Мама говорила, что я весь в отца, такой же высокий, сутулый, сильный и безудержный. Отца я видел только на фотографиях. Был он из богатой купеческой семьи, мальчишкой-гимназистом ушел в революцию, сражался в отрядах красногвардейцев, выбивал юнкеров из Кремля, в двадцать лет командовал ротой, вступил в партию, направили в ГПУ, затем в уголовный розыск, громил Хитровку, участвовал во многих опасных операциях, затем поступил на юрфак. В канун страшного тридцать седьмого, когда начались повальные аресты, отца назначили завотделом московского горкома партии. Потом война.

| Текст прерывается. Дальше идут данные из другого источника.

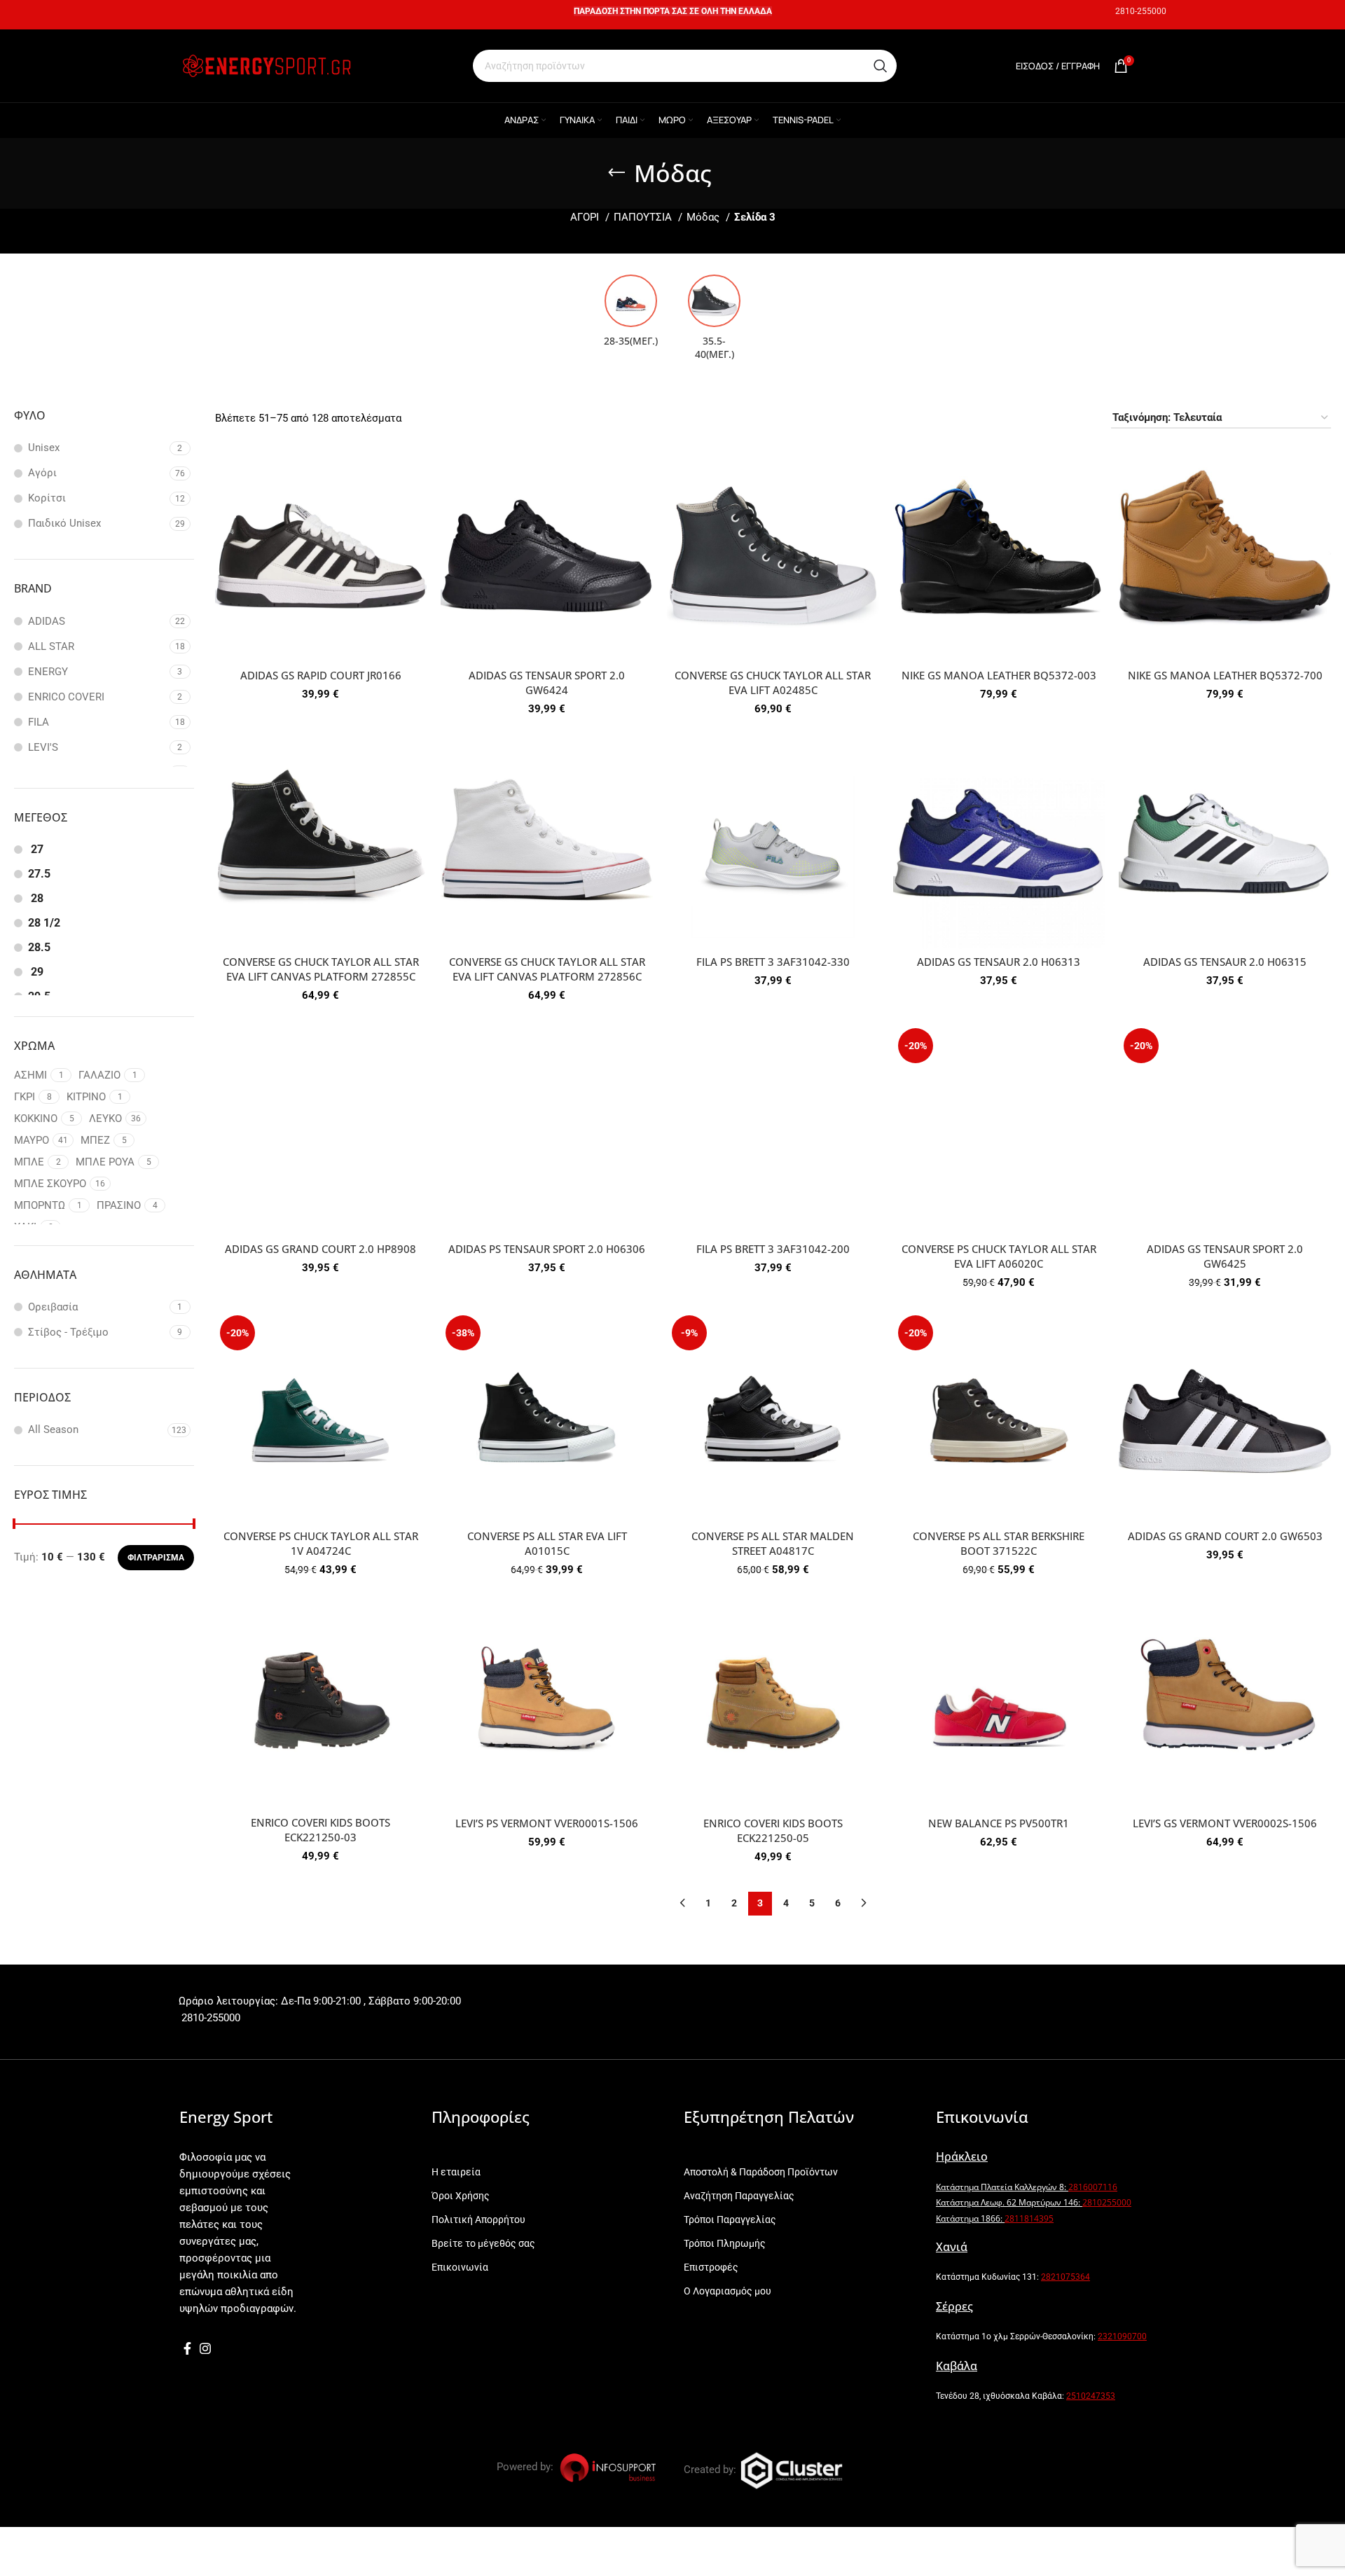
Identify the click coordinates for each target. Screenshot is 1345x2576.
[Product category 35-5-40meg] (714, 321)
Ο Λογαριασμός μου (727, 2291)
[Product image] (321, 556)
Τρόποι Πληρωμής (725, 2243)
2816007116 (1092, 2187)
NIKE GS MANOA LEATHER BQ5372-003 (999, 675)
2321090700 (1122, 2336)
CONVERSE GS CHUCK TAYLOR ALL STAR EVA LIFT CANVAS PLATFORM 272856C (547, 969)
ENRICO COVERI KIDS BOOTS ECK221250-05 (773, 1830)
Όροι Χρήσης (461, 2195)
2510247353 (1090, 2396)
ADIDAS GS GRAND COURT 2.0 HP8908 (320, 1249)
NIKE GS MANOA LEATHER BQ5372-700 (1225, 675)
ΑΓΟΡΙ (586, 217)
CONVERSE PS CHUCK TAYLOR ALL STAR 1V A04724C (320, 1543)
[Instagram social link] (205, 2348)
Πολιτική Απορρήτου (478, 2219)
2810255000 (1106, 2202)
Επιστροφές (711, 2267)
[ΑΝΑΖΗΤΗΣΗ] (880, 66)
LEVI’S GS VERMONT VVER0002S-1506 (1225, 1823)
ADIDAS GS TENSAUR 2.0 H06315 (1224, 962)
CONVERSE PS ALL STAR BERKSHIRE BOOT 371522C (998, 1543)
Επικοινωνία (460, 2267)
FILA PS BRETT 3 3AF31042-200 (773, 1249)
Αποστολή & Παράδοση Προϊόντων (761, 2171)
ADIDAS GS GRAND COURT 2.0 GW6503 (1225, 1536)
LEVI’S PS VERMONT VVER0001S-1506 (546, 1823)
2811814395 (1029, 2218)
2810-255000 (1140, 11)
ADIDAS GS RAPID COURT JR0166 (320, 675)
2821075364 (1065, 2277)
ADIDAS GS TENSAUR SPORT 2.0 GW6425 (1225, 1256)
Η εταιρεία (456, 2171)
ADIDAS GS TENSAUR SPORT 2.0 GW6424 (547, 682)
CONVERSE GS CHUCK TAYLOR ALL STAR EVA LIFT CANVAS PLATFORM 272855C (321, 969)
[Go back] (616, 173)
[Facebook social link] (187, 2348)
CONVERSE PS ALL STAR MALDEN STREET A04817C (772, 1543)
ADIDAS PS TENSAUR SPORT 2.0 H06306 (546, 1249)
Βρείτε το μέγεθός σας (483, 2243)
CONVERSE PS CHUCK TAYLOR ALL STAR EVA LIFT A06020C (999, 1256)
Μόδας (704, 217)
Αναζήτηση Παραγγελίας (739, 2195)
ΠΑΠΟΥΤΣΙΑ (644, 217)
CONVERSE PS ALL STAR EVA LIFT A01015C (547, 1543)
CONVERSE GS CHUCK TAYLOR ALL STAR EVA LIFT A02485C (773, 682)
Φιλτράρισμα (155, 1558)
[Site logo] (266, 65)
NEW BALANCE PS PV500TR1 (998, 1823)
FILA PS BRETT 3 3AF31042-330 (773, 962)
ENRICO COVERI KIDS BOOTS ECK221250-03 (320, 1829)
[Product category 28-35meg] (630, 315)
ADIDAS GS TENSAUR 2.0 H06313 (998, 962)
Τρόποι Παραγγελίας (730, 2219)
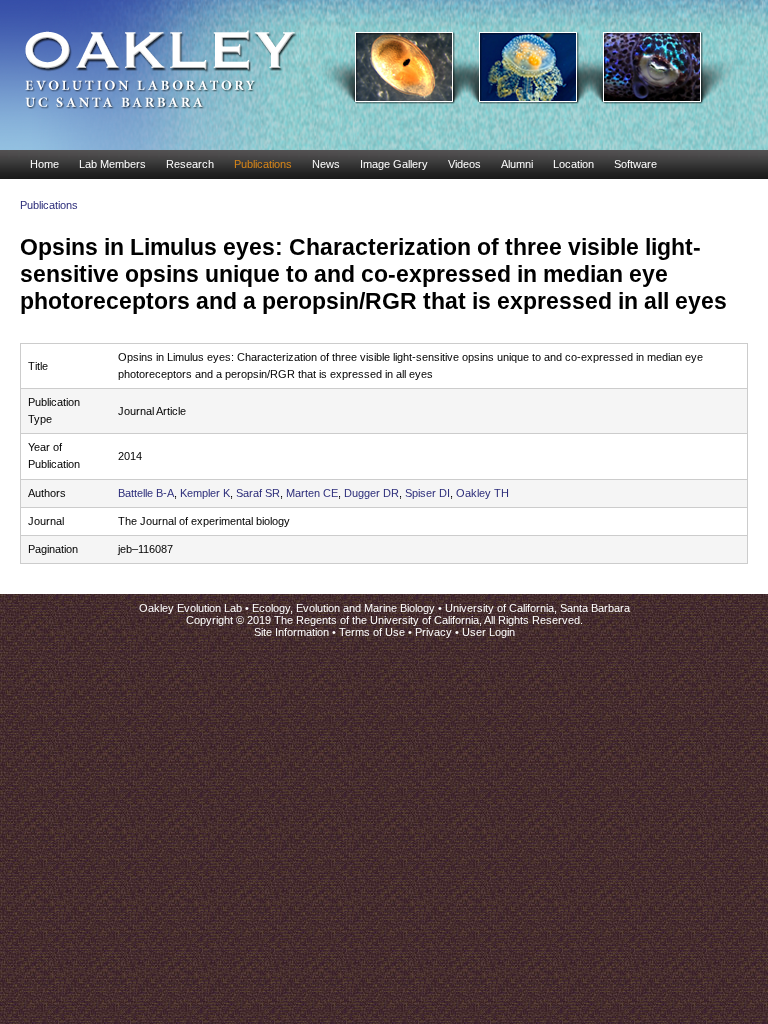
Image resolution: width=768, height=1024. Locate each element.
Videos (464, 164)
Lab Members (112, 164)
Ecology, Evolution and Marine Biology (343, 608)
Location (573, 164)
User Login (488, 632)
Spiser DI (427, 493)
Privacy (433, 632)
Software (635, 164)
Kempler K (205, 493)
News (326, 164)
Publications (263, 164)
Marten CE (312, 493)
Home (44, 164)
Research (190, 164)
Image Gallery (394, 164)
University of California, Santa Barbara (537, 608)
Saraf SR (258, 493)
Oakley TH (482, 493)
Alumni (517, 164)
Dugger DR (371, 493)
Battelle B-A (146, 493)
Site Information (291, 632)
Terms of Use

Гоша первый обратил внимание на мои математические способности. Как-то сказал: «Влад, ты хоть знаешь, что у тебя задатки будущего Лобачевского?» – «Кого, кого? – «Был такой великий математик». – «Ну ты даешь». – «Дурень, неужели не замечаешь, как на тебя Одуванчик поглядывает? Ты же любую задачку щелкаешь, как орех». Одуванчик – прозвище нашего математика. Аркадий Львович Пинчук, тощий, маленький, с лысым лбом и пышной шевелюрой на затылке, напоминал облетевший цветок городских окраин. Его побаивались. «Я не могу вас заставить любить математику, но я заставлю ее знать, – говорил он, щелкая себя по отвисшей нижней губе. – Математика по гармонии сродни музыке и поэзии. Ясно, мезозавры, бронтозавры и остолопы?»
В девятом классе он, встав на цыпочки, написал на доске алгебраическую задачу, важно прошелся по классу и изрек:
– Кто одолеет эту задачу, примет участие в московской математической олимпиаде старшеклассников. Шанс для поступления в технический вуз. Слабо, бронтозавры?
Гоша пнул меня под партой ногой и шепнул:
– Ну? Решил?
– А что в ней сложного?
– Тогда иди.
– Не пойду.
– Пойдешь. Как миленький, пойдешь. – Гоша встал. – Аркадий Львович, Куделин решил, но он стесняется, как девочка. У него комплекс инфантильности.
В классе захохотали. В восьмом я уже брился и говорил срывающимся баском.
– Куделин, к доске. И не бойтесь, я щекотать не буду.
Класс снова взорвался. Рядом с Одуванчиком я выглядел Голиафом.
Задачку я решил, стал участником и победителем многих математических олимпиад и благодаря Аркадию Львовичу к экзаменам на аттестат зрелости свободно владел основами высшей математики. В МГУ на физмат я поступил без особого напряжения. Завалиться я мог только на сочинении, но Гоша сделал мне клеевую шпаргалку. Я выучил ее наизусть.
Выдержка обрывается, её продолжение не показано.